··· PASSAGE PROVIDED ···
How current EU agri-food debate narrows food security to production and farming, while avoiding questions of value, affordability, and who the system ultimately serves 

Setting the direction of Europe’s agri-food debate

The EU Agri-Food Days (15–17 December), the European Commission’s flagship platform for presenting its agri-food priorities for the year ahead, have just concluded. Intended to offer a clear direction for agri-food policy in the coming years, they left many food system actors with much to reflect on. What is emphasised matters – but so does what is left aside.

This year, farmers were at the centre of discourse and budgets. Political messaging consistently highlighted their role as the backbone of Europe’s agri-food system, alongside commitments to protect farmers’ livelihoods and provide greater stability for the sector. This focus, however, came with a narrowing of perspective. Food systems were largely reduced to farming, and food security was discussed primarily in terms of production capacity, self-sufficiency, and resilience at farm level.
···
__YOUR TASK__
Could you extend the article on Europe's agri-food debate, picking up after its final sentence? The lines have nothing to do with the article on the EU agri-food debate.
··· RECORD SET ···
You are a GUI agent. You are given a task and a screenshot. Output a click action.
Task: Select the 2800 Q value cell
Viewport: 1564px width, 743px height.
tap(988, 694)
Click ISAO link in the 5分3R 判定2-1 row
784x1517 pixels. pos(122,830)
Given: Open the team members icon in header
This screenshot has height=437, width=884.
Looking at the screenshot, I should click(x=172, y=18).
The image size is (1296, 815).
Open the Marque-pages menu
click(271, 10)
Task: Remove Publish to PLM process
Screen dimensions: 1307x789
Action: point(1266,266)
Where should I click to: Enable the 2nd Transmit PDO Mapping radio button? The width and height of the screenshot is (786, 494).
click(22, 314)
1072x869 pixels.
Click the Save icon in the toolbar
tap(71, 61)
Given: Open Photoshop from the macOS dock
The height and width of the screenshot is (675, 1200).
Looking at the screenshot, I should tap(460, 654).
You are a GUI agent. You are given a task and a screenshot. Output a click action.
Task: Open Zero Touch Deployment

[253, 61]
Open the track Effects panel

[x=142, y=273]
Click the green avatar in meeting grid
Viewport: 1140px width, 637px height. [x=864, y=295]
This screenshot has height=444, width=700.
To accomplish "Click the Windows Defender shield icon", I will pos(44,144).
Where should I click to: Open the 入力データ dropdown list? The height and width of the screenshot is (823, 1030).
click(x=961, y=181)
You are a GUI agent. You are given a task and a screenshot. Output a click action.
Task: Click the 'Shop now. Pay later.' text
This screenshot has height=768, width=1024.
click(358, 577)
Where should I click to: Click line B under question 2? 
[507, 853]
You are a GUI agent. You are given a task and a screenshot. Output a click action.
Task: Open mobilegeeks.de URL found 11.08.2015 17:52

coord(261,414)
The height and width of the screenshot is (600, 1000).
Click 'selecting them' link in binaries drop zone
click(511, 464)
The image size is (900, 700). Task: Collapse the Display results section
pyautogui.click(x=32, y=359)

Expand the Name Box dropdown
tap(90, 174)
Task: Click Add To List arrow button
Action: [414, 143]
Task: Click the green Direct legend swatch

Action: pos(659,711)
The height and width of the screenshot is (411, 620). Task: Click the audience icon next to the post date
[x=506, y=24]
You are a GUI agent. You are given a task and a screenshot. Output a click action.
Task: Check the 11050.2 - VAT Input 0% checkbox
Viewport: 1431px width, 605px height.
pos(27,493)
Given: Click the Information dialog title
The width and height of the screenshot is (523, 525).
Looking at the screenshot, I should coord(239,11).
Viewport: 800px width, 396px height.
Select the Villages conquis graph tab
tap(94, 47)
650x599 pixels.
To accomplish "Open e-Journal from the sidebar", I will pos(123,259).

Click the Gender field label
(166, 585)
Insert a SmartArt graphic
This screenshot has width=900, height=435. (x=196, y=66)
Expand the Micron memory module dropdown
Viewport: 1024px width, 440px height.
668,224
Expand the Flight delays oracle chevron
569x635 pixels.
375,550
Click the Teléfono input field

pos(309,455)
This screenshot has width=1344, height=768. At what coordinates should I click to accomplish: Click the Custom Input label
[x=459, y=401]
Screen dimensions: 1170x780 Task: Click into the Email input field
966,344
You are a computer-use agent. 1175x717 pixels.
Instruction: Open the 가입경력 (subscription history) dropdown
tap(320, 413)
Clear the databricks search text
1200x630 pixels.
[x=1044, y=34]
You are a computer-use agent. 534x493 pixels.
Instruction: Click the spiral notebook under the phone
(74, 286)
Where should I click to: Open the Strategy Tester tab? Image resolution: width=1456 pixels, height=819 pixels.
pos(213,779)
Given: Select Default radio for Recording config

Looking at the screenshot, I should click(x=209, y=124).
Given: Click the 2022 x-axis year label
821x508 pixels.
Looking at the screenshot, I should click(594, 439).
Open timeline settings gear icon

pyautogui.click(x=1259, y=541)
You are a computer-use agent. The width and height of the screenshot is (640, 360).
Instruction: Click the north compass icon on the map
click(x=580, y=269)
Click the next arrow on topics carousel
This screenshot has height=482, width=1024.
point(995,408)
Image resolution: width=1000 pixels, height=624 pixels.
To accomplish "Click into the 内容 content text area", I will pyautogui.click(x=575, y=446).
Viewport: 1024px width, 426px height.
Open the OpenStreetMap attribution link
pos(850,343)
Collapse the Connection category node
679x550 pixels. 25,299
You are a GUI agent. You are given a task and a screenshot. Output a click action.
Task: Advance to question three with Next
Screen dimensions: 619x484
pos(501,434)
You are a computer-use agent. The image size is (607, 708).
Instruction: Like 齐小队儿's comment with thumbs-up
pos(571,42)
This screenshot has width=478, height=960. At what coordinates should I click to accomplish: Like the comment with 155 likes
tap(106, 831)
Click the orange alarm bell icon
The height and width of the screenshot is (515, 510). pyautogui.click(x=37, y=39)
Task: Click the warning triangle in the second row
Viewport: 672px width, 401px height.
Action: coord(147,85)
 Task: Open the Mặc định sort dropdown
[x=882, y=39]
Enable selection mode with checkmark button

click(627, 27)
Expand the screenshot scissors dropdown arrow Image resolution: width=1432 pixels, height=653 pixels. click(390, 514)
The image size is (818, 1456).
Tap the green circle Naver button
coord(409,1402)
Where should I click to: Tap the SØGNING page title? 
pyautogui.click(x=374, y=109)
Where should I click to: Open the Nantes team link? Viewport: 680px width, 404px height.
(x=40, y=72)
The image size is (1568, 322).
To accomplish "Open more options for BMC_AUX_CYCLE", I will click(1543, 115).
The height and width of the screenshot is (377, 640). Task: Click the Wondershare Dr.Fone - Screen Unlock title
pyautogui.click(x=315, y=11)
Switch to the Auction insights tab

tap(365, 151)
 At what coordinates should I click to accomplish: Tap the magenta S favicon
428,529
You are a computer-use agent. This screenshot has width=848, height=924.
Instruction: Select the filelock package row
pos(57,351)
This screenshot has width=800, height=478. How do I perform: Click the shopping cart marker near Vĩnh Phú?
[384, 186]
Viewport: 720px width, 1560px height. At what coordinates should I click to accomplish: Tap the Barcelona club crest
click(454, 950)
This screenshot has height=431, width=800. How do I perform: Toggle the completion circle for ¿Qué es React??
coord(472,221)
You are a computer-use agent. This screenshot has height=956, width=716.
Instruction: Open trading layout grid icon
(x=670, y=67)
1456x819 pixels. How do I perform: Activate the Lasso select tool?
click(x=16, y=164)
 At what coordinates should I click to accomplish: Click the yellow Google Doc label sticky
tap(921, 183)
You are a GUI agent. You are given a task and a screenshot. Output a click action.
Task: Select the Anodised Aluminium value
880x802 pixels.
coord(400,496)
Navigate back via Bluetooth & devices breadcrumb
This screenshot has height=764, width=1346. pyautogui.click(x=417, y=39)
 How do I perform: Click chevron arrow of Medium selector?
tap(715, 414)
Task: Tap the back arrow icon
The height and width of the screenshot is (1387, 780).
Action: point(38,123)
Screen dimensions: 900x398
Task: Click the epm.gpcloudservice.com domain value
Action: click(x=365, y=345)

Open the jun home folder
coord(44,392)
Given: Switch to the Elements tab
···
__TASK ANSWER__
Competitiveness and sustainability objectives were frequently presented together, yet concrete instruments to reconcile these aims remain unclear. Signals encouraging sustainable transition were not matched with, for instance, measures to address rising consumer prices. In a context of economic uncertainty, affordability constraints risk undermining local and sustainable initiatives, creating a catch-22 in which farmers face rising costs, consumers face affordability pressures, and sustainability struggles to scale.

The missing perspective: people, health outcomes, environmental and social sustainability

What received the least attention was the role of people within the food system. Consumer perspectives are largely absent in the current priorities. While food security featured prominently, access to affordable, nutritious food was rarely spoken of. A broader food-system lens, including food environments and downstream impacts, was left out.

This matters. If the food produced through Europe’s agri-food system does not support people’s health or environmental sustainability, the policy rationale for food production itself becomes difficult to sustain. Agriculture cannot be meaningfully discussed in isolation from its downstream effects, particularly on diets and chronic disease, at a time when diet-related factors account for a significant share of mortality in Europe, while subsidy structures continue to prioritise commodity production over nutritious food. The impact of agricultural choices also extends beyond diet-related chronic disease, with pesticides providing a striking example of how production methods can harm both human health (including that of farmers) and the environment, while impacting food security in the long term. The recent omnibus proposal on food and feed sends a worrying signal that these critical dimensions are being overlooked by the Commission in its approach to agri-food policymaking.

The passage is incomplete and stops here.